Good news has arrived for video game fans who like their Nintendo experiences to be strictly old-school: in a new interview from French publication Les Numériques, Nintendo France's Philippe Lavoué has doubled-down on the company's stance that virtual reality systems won't be the way of the future — that they're not even appealing now, in fact.
"If you look at VR headsets," Lavoué said, "I doubt they can appeal to the mainstream. Consumers are not patient with entertainment if you’re not able to deliver an all-inclusive package."
One would guess this "all-inclusive package" might be referring to something like a self-contained VR system — like, say, Lenovo's new Mirage Solo headset, which packs together all the necessary VR requirements into what's called a standalone unit.
Aside from obvious standalone systems, maybe Lavoué was referring to the complexity of full-octane VR systems like the HTC Vive or Oculus Rift.
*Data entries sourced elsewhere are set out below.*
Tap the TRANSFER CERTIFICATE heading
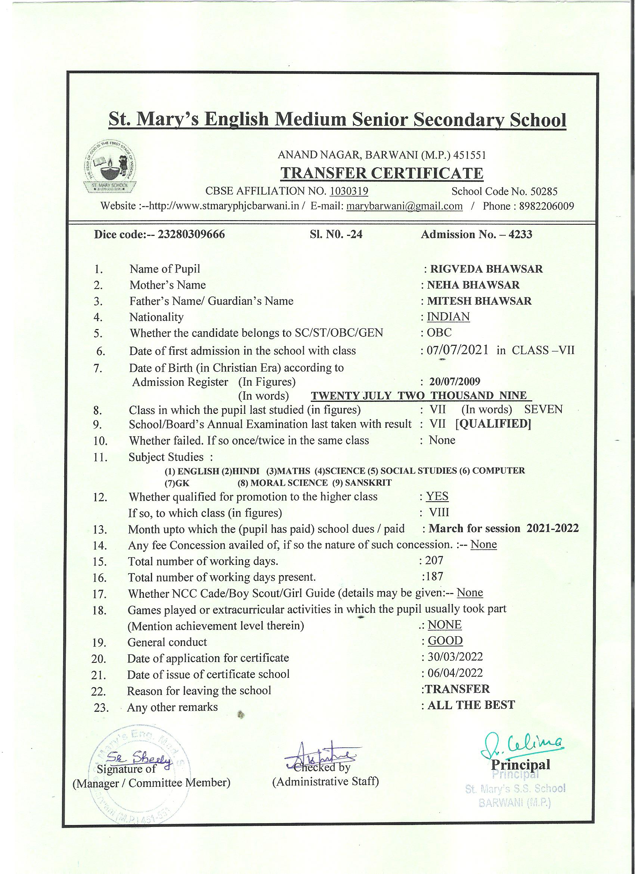pos(381,173)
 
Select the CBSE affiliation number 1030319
pos(349,191)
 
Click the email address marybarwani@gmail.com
pos(404,206)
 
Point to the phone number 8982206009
pos(546,206)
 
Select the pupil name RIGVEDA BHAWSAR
pos(486,269)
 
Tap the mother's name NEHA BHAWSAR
pos(473,285)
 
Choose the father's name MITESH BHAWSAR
pos(480,301)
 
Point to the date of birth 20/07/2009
pos(455,382)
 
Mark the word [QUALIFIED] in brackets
pos(493,424)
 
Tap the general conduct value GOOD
pos(445,640)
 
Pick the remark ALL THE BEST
pos(471,705)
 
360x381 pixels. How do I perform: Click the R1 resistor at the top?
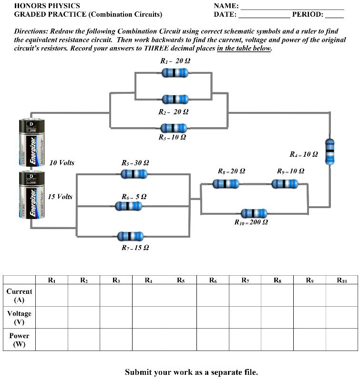175,73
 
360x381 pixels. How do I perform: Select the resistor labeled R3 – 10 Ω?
173,128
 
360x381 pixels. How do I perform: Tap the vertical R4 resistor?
329,151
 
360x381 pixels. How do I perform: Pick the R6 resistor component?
128,206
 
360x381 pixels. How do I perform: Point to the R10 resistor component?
254,213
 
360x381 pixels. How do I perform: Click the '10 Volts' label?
62,163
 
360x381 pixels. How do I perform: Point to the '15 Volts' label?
60,197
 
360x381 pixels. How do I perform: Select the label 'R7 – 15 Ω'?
135,248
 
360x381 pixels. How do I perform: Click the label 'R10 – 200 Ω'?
251,222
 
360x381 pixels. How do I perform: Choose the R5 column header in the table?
181,281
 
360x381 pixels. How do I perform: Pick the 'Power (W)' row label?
19,340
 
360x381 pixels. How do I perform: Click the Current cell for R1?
51,296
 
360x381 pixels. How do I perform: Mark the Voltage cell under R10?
341,317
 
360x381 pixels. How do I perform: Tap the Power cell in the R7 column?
245,340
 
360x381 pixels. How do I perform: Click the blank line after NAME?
292,6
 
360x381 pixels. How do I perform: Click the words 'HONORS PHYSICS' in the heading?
41,6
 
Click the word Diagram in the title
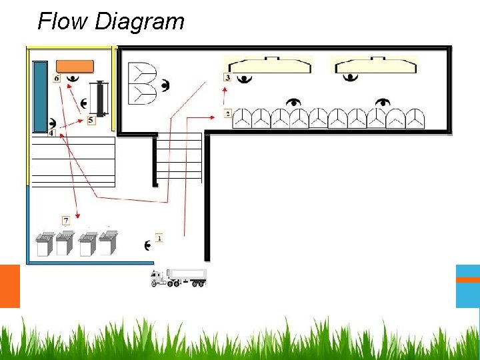(139, 21)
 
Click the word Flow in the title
(63, 21)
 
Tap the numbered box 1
(159, 238)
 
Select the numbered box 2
(228, 114)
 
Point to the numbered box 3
(228, 78)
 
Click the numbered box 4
(51, 133)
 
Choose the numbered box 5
(91, 120)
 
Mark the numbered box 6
(57, 78)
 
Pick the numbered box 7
(66, 220)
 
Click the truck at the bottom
(179, 277)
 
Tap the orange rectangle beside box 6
(74, 65)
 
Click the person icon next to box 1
(147, 245)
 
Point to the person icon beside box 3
(245, 79)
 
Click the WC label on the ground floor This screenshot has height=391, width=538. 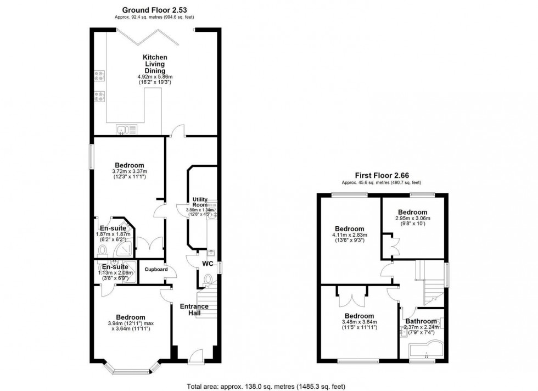[208, 264]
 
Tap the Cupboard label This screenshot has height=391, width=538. [155, 269]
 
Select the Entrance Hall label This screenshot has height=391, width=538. [195, 310]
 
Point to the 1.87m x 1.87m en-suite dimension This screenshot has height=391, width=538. [113, 237]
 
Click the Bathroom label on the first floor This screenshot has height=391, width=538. [421, 322]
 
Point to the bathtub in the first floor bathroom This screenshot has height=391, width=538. [425, 349]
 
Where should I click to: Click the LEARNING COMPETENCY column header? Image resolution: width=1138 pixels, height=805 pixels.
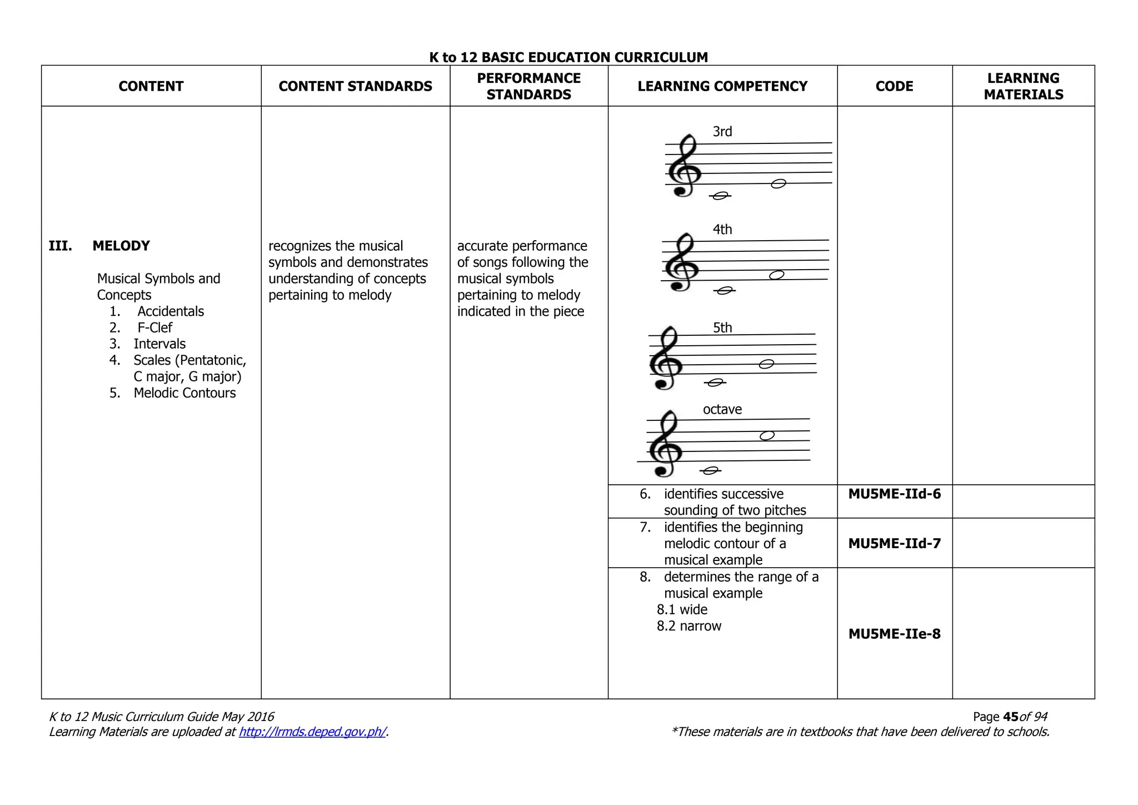[x=722, y=86]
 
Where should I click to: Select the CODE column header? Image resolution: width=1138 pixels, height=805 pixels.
[x=894, y=86]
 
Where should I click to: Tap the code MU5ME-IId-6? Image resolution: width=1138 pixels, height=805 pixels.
[x=894, y=494]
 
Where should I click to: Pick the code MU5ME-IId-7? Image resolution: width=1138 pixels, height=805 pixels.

They're not exactly user friendly, at least not from a non-technical perspective, so we'll give him that. But what about a much more commonplace technology like 4K displays? Surely a company as big as Nintendo can see the value in that.
"As far as 4K is concerned," Lavoué queried, "is it useful to invest in a technology that has not been adopted by the majority? Where are 4K TVs now? Is it a good idea to invest in a technology before consumers do? We can’t invest in everything. And what novelty would we bring compared to our competitors?"
This statement is a bit odd, because as a gaming system, the Nintendo Switch is sort of a novelty. It just happens to be a very good novelty, one that does more than you might expect and better than you might have expected. Clearly the fans are into it, as the Switch has recently become the fastest-selling home console in US history. So maybe 4K isn't the future for the Switch; that's totally fine. It's few that would call it a novelty, though, as 4K certainly seems to be the future for many big-name monitor and television manufacturers, to say nothing of rivals Sony and Microsoft, who have just recently unveiled their more powerful 4K-based systems.
Doing What Nintendo Does Best
Maybe VR and 4K aren't going to be our main focuses in gaming come two, five, or even ten years from now. Maybe Nintendo will be right, and consumers are becoming fixated on technologies that will ultimately amount to nothing, or technologies that fade into obscurity after something bigger and better comes along. Nintendo has always done its own thing, and for the most part, that strategy seems to be working out well.
Despite opinions about VR and 4K, it seems Lavoué understands this sort of alternative appeal that Nintendo products carry, saying that, "if we do the exact same thing than [sic] everyone else, we’re bound to die." For Nintendo, then, avoiding the mainstream might be the secret to success.